Thursday, December 31, 2009

Ringing in the changes

Today's pictures are of the wonderful Italian banquet that my DH gave for a group of friends and I last night -New Year's Eve- in honour of my birthday. They are in order of appearance
  • Tasting Plates of olives and salami served with asparagus and roasted capsicum;
  • Sicilian pasta with garlic and silverbeet;
  • Osso Bucco,
  • Insalata of tomatoes and capers;
  • Watermelon Pudding
  • and a great Italian torte
    Thanks Darling!

When I think back over 2009, it is with a sense of amazement at what changes I made, mostly as a result to the way I changed my thinking.
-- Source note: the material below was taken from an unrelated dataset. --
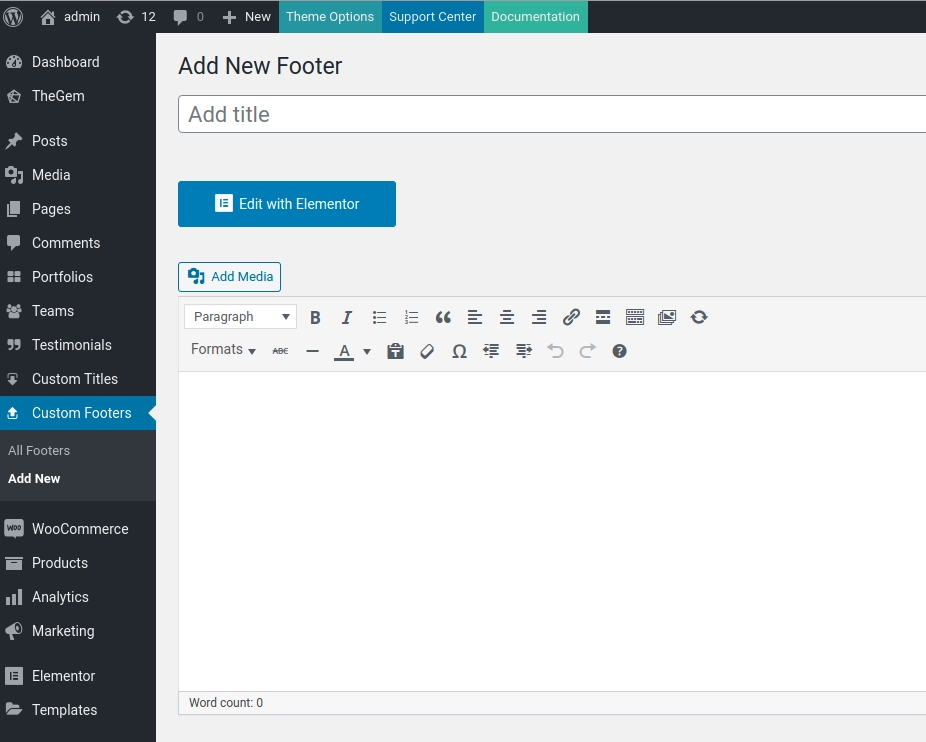Image resolution: width=926 pixels, height=742 pixels.
Task: Toggle bold formatting in editor toolbar
Action: point(315,317)
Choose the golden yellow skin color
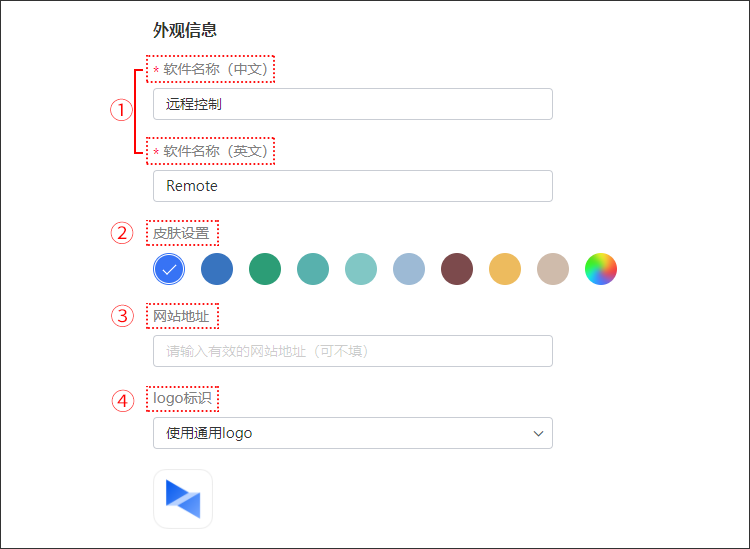This screenshot has height=549, width=750. [505, 269]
It seems to me that if 2010 is going to be better as a year for me, it is important to notice this and to build upon it.

For example, I learned how to quilt when I was on Long Service Leave, and I kept on quilting because
  • I signed up for more classes even when I went back to work and
  • I learned how to make quilts in the evening and at weekends, even if it did mean that I had to set up and put away afterwards.
You see, I had always thought that it was too hard to do this -"I do not have time on my weekends to go to classes -the housework takes up all the time there is! It takes too long to set up the ironing board, to clear off the dining table so that I could cut my fabric and so on". When I decided that the effort was worth the inconvenience, I had great fun and gave myself a much needed creative outlet.

I made several promises to myself at this time last year, and I kept many

of them. This was in part due to the fact that I changed my priorities in order to give some kindness to myself. I made changes in the way I worked and the way I played. I started putting some boundaries around hurtful relationships.
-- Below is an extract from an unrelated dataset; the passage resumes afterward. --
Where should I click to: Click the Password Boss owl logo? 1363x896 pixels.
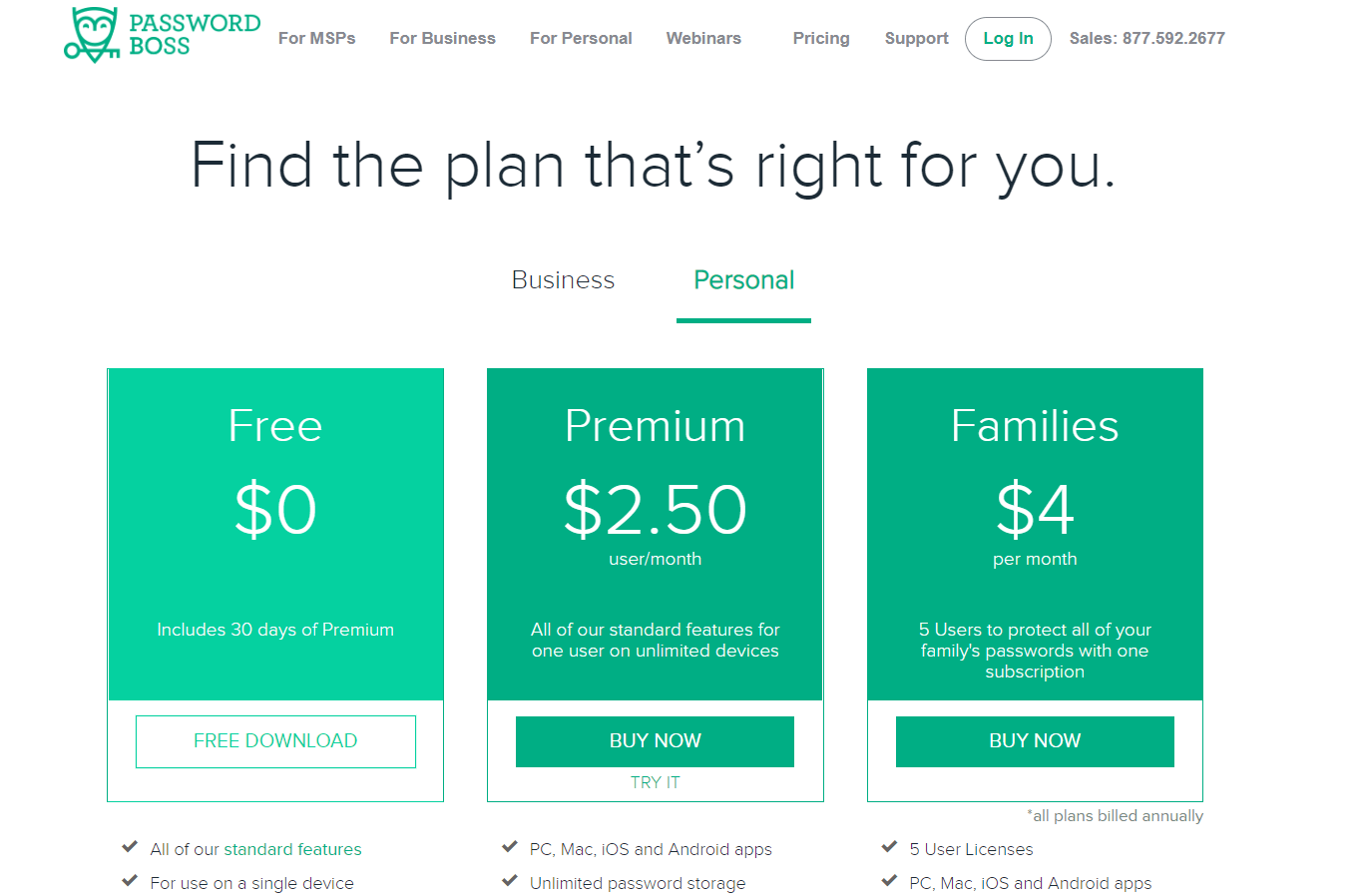pyautogui.click(x=94, y=36)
Last night's celebrations were in honour of my 55th Birthday. For lots of people -for me at one stage, such a number would bring horrible thoughts such as " I am getting old!" (which of course is true) but I have a different attitude since a life threatening illness some years ago taught me better. Each year is a jewel to be treasured, and the more of them you have the richer you are.

I find myself more content with each passing year, more self-aware and more sure of what I know to be true, and less sure of everything else! These are great gifts in themselves and I want to build on these too in the new year.

I am quite sure that there is a way of thinking about life which treasures the things that last -things like wisdom and friendship and hope -and lets the rest go. If I have a New Year Resolution, it is to focus even more on these things.

I hope you all have a wonderful year in 2010 !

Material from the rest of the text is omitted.